Records from a data collection:

= Beginning of Section =

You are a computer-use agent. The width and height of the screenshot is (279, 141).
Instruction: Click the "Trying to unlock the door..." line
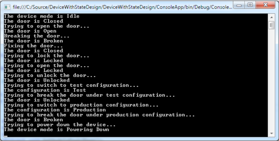pyautogui.click(x=50, y=75)
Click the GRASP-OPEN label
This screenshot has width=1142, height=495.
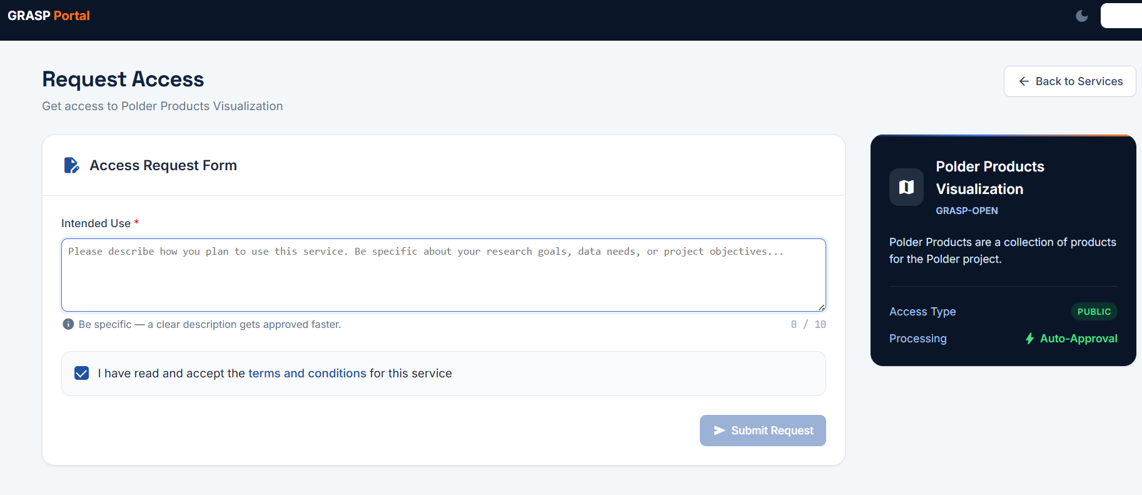click(966, 211)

= End of Section =

**Work request:**
Your answer must be the lines from the one containing "Instruction: Click the" through the last line of the records, copied exactly, with no pictures.

**Task response:**
Instruction: Click the "Trying to unlock the door..." line
pyautogui.click(x=50, y=75)
Click the GRASP-OPEN label
This screenshot has width=1142, height=495.
click(966, 211)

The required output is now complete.